In a recent 5-year period, mutual fund manager Goldie Touch produced the following percentage rates of return for the Mesozoic Fund. Rates of return on the market index are given for comparison. Calculate:

  1. the average return on both the fund and the index
  2. the standard deviation of the returns on each.
  3. Did Ms.

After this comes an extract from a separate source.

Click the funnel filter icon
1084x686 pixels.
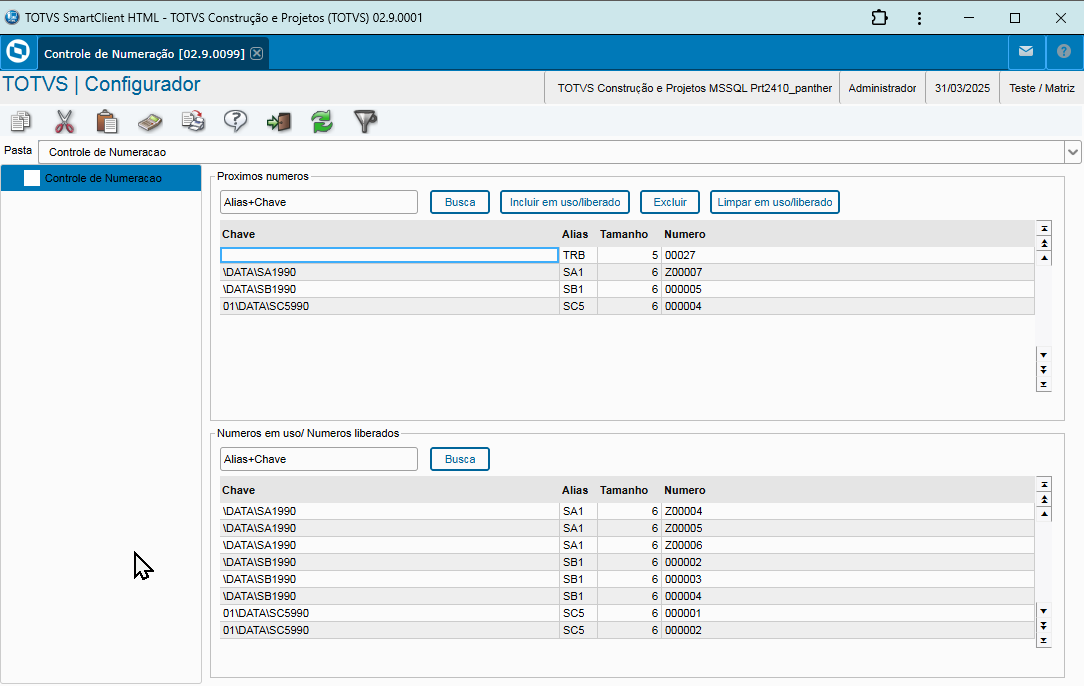pos(366,122)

Goldie Touch do better or worse than the market index on these measures?   
    1 2 3 4 5
    Fund -1.2 +24.8 +40.7 +11.1 +0.3
    Market Index -0.9 +16.0 +31.7 +10.9 -0.7

Solutions

Expert Solution

Goldie Touch Fund

Average return = sum of all return / no. of return

= -1.2% + 24.8% + 40.7% + 11.1% + 0.3 / 5

= 75.7% / 5

= 15.14%

Standard deviation= √ sum of all (return - average return) ^2 / n - 1

= √ (-0.012 - 0.1514)^2 + (0.248 - 0.1514)^2 + (0.407 - 0.1514)^2 + (0.111 - 0.1514)^2 + (0.003 - 0.1514)^2 / 5 - 1

= √ (0.1634)^2 + (0.0966)^2 + (0.2556)^2 + (-0.0404)^2 + (-0.1484)^2 / 4

= √ 0.027 + 0.00933 + 0.0653 + 0.001632 + 0.0220 / 4

= √ 0.125262 / 4

= √ 0.0313155

= 0.1769 or 17.69%

Market Index

Average return= sum of all return / no. of return

= -0.9% + 16% + 31.7% + 10.9% - 0.7% / 5

= 57 % / 5

= 11.4%

Standard deviation= √sum of all (return - average return)^ 2 / n - 1

= √ (-0.009 - 0.114)^2 + (0.16 -0.114)^2 + (0.317 - 0.114)^2 + (0.109 - 0.114)^2 + (-0.007 - 0.114)^2 / 5 - 1

= √ (-0.123)^2 + (0.046)^2 + (0.203)^2 + (-0.005)^2 + (0.121)^2 / 4

= √ 0.015129 + 0.002116 + 0.041209 + 0.000025 + 0.014641 / 4

= √ 0.07312 / 4

= √ 0.01828

= 0.1352 or 13.52%

On the basis of these measures, Goldie touch performed better than market index, as the average return is more than market index average return , and also coefficient of variation of Goldie touch fund is less than that of market index.